As budget negotiations continue, House Republicans unveil stripped-down spending proposal for next year


Utah Capitol 10

The “skinny budget” proposal from the Utah House surfaced Monday afternoon. The stripped down spending plan includes a 4% increase in school funding, plus fully funds next year’s growth, but not much else.

HB3, from Rep. Brad Last, R-Hurricane, debuts as House and Senate Republicans continue negotiations over next year’s budget. As first reported, House GOP leaders are pushing a bare-bones spending plan for next year until they get the massive tax overhaul package ironed out in a special session. The idea is to re-open next year’s budget at that time once they put tax reform to bed.

House GOP sources said the spending bill addresses key needs while giving legislators the flexibility to address tax reform.

“I think you can look at it and see it’s very healthy,” one House GOP source told “It doesn’t spend all of the money but funds what is critical like key social services programs, public safety, education growth and 4% WPU, state employees etc. but it doesn’t spend it all.

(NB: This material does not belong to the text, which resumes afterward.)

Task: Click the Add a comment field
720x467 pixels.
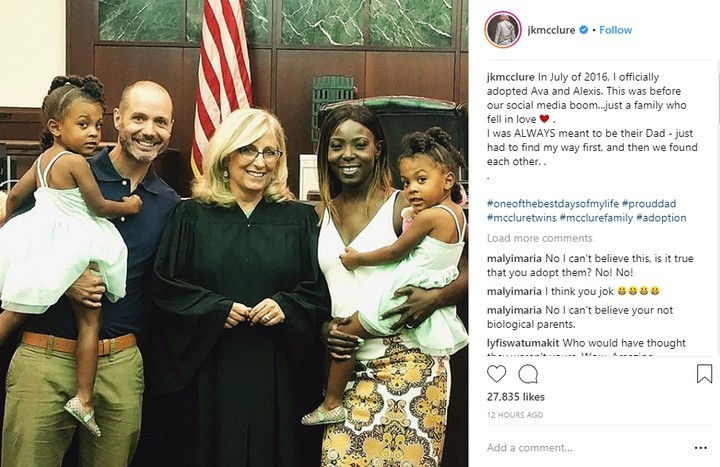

Hopefully, we can fix the structural problem this spring before July 1 but if not this could get us to next year and everything could be re-examined.”

That structural problem is a $340 million imbalance between the Education and General Funds. Sales tax revenue is declining, which is putting a strain on the ability of lawmakers to fund the government. Legislative leaders say if they can’t fix that imbalance, they won’t have enough money to pay for government operations next year.

In addition to the education spending increases, the House spending proposal includes:

  • $2.8 million for DABC store staffing in Herriman, Layton and Saratoga Springs,
  • More than $2.5 million for pay increases for corrections officers
  • $8.5 million in one-time funding for law enforcement as part of Operation Rio Grande
  • $167 million in new ongoing funding for public education, which includes fully funding next year’s growth

There’s only one new state building in the spending plan, which is $650,000 in one-time money and $50,000 ongoing for a student facility at Snow College. There’s also a little more than $7 million in one-time money to cover cost overruns at two state buildings.

Legislative sources say talks over the budget are still ongoing, and the Senate is expected to put out their spending plan sometime in the next few days.